Unknowingly, this decision was the making of the platform and has made it a key component of the architecture, used by support teams, development teams, the architecture team and the operations team. The key has been that it is very simple, anyone can write queries and yet it is very powerful.
Querying the Error Log
LQL has four types of object:
- Exception Types
- Exception Messages
- Stack Frames
Some example queries would be:
Get me all System.OutOfMemoryException errors in ApplicationXYZ during the first two days of December 2015
MATCH (APP = ‘ApplicationXYZ’ AND EX = ‘System.OutOfMemoryException’) BETWEEN 2015-12-01 AND 2015-12-02
Get me all the errors that occurred in method PublishEvents in ApplicationXYZ during the last week
MATCH (APP = ‘ApplicationXYZ’ AND SF LIKE ‘PublishService.PublishEvents(MyEvent event)’) BETWEEN 2015-12-31 AND 2016-01-06
Get me all the timeout errors that occurred in the last week, where the number in one hour exceeded 1000
MATCH (MSG LIKE ‘timeout exceeded’) BETWEEN 2015-12-31 AND 2016-01-06 FREQUENCY > 1000 IN 1h
Before I created LQL I envisaged having to create bespoke reports and alerts but upon the creation of LQL I could use it for alerts in addition to ad hoc queries.
This again has been successful because anyone can create an alert using the simple DSL and subscribe to it for as long as they want, from one day to forever. They get notified when errors occur that match their alerts and they can view the alerts in a timeline view.
Example uses cases:
A team deploys a new API function, and they want to be alerted of any type of error that occurs within that API call. So they create an alert with one or more stack frames that match the API call and give it a two week Time To Live (TTL).
The Operations team create alerts related to the server platform, such as web service activation failures, messaging platform errors and insufficient memory errors.
The support team has many more alerts and share many of the ops team alerts.
In addition to ad hoc queries and alerts, LQL is also used for trend analysis. Users can create a query and then the number of errors that match that query over a time period are visualised on a timeline chart.

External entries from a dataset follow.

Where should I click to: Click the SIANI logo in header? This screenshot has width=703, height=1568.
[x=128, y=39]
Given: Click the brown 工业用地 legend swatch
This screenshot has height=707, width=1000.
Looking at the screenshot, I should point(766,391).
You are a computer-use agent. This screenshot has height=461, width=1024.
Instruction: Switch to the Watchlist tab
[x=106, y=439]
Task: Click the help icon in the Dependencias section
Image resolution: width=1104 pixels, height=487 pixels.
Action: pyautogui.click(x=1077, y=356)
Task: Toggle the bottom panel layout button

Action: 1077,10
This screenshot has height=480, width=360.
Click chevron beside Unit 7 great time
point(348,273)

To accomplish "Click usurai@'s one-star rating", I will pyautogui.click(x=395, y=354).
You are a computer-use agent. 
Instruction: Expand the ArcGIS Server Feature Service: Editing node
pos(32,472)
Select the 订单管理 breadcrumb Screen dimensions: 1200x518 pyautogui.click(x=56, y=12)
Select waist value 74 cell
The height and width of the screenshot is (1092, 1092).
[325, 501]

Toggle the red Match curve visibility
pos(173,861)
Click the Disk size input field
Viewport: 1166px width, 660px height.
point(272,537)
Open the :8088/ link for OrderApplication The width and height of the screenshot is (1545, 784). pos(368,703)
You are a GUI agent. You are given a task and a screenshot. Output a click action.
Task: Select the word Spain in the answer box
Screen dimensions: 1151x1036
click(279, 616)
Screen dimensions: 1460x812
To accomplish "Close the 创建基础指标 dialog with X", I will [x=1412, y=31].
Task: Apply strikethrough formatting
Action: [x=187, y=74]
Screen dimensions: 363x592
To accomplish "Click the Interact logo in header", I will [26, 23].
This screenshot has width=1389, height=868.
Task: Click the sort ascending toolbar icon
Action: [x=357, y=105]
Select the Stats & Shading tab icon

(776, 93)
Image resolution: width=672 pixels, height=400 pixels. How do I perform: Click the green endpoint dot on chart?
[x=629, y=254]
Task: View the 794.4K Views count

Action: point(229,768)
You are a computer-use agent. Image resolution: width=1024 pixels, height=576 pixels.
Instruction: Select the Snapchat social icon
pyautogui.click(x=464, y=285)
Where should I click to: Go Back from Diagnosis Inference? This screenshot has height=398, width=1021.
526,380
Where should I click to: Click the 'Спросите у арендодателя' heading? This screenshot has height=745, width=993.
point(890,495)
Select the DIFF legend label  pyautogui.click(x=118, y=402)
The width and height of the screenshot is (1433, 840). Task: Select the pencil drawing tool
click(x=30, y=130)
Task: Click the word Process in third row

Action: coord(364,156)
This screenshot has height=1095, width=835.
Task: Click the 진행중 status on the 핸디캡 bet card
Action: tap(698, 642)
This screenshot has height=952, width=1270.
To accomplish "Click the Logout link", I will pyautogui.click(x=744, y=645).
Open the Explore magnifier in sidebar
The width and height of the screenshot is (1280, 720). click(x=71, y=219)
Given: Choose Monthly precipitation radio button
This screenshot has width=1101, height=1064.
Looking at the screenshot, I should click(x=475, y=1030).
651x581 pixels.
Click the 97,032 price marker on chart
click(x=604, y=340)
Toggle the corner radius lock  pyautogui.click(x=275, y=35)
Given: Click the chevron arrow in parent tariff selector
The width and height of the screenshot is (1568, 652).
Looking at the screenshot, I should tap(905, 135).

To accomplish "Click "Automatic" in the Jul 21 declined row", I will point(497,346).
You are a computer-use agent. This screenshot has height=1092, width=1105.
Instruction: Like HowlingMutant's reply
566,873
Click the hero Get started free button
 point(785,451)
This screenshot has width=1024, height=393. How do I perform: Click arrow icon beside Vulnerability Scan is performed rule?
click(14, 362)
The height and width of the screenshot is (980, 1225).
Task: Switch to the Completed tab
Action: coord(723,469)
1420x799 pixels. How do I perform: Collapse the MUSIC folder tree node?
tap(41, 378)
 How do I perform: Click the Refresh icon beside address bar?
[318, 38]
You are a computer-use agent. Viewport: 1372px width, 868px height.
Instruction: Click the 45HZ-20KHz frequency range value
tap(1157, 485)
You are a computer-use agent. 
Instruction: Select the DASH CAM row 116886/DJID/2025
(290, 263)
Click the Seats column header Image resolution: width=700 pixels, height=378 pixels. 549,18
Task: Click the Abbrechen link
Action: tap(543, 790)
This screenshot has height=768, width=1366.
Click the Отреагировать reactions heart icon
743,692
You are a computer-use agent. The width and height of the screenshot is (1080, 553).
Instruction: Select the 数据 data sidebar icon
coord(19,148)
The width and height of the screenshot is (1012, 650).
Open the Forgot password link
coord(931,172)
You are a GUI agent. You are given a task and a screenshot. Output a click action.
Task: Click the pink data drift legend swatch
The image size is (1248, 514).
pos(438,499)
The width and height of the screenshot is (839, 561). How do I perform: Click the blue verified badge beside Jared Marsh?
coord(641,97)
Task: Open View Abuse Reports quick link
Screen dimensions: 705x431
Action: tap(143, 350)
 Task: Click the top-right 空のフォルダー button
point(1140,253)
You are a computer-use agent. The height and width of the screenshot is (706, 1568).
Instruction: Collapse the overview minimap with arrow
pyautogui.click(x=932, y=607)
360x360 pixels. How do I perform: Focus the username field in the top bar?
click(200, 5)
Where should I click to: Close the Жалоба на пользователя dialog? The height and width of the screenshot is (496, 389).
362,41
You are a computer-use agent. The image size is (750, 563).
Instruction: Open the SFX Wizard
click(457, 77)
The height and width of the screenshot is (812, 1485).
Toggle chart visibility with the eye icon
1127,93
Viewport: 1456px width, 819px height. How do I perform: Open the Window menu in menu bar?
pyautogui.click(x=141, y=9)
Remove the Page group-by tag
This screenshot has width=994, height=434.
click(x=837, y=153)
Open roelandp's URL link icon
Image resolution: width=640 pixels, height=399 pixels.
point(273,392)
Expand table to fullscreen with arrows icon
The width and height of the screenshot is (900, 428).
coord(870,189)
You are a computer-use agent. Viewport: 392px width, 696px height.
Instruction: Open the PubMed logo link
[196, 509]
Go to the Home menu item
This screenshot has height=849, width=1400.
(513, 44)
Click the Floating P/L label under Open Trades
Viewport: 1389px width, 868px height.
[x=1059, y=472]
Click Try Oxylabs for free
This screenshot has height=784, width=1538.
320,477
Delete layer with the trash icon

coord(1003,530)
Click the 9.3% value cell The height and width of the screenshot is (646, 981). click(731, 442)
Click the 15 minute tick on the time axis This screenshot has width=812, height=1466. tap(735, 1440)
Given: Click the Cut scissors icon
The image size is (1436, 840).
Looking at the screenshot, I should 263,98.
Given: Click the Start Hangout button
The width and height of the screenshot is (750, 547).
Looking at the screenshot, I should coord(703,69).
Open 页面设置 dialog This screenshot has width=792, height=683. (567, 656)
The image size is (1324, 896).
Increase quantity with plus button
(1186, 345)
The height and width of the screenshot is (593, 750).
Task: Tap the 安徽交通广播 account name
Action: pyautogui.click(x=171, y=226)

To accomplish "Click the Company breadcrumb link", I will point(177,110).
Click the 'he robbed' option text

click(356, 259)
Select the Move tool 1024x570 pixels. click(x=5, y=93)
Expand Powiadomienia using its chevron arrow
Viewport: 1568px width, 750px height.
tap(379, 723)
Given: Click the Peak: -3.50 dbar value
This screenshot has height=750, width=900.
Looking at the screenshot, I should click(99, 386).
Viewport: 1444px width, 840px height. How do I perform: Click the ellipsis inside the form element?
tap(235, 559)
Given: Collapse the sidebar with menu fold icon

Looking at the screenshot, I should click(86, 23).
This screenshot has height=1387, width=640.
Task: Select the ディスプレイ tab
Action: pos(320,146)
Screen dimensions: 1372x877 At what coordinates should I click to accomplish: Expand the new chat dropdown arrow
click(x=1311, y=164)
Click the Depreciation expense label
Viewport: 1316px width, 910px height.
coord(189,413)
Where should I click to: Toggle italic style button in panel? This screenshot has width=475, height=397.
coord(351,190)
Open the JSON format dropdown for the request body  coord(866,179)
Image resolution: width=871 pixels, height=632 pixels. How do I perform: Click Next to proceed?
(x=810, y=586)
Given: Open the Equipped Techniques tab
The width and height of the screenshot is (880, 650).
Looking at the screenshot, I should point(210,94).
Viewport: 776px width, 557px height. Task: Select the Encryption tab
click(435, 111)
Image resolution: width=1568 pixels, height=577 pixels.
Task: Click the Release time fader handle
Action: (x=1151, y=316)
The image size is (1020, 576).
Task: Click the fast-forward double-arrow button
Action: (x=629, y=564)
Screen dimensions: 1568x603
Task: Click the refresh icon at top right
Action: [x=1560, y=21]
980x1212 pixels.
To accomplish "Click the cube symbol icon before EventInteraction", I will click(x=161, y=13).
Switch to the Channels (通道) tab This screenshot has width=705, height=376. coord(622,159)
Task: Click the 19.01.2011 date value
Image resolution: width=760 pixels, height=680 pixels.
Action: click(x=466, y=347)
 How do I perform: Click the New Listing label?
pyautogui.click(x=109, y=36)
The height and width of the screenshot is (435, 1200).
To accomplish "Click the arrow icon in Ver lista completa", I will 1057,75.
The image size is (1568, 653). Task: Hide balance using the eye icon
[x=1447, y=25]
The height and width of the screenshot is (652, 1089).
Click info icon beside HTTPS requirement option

MATCH (MSG LIKE ‘timeout exceeded’) BETWEEN 2015-12-01 AND 2015-12-31 COUNT BY 1d
One example of this was when we changed the server architecture in order to reduce lack of memory errors. We were able to track the number of memory related errors with the following query:
MATCH (MSG LIKE ‘memory gates checking failed’ OR EX IN (‘System.OutOfMemoryException’, ‘System.InsufficientMemoryException’)) BETWEEN 2015-12-01 AND 2015-12-31 COUNT BY 1h
We monitored the trend analysis over a period after the change to ensure there was real improvement.
We are considering migrating to Elasticsearch as we currently use SQL Server using its full text search and we would like to leverage the performance of ES and its perculator for real-time notifications. We currently we have about 150 million errors in our database and we still get sub-second to 5 second performance but we have made sacrifices to achieve this. We use a dimensional model coupled with full text search and while we store all data about the stack trace and exception type we sample the exception text to reduce the size of the data. With Elasticsearch we would not need any such comprises.
Elasticsearch comes with Kibana which is more powerful than what we have right now in terms of an interface to the full text search and visualizations. But I don't see that it has the same ease of use as our current platform. The current success of our logging platform is that anyone can write ad hoc queries, create alerts and create trend analyses and all they have to learn is the very simple query syntax. The Elasticsearch API is a joy to use as a developer who understands ES and the mappings but it is not accessible to non ES experts.
LQL was my first domain specific language and now seeing the success of it I really see why DSLs are so useful. They democratise access to data and computation that would not otherwise be accessible Subject Matter Experts (SME) who are those that can most powerfully take advantage of the data. I am definitely looking at future use cases for other DSLs within the organisation.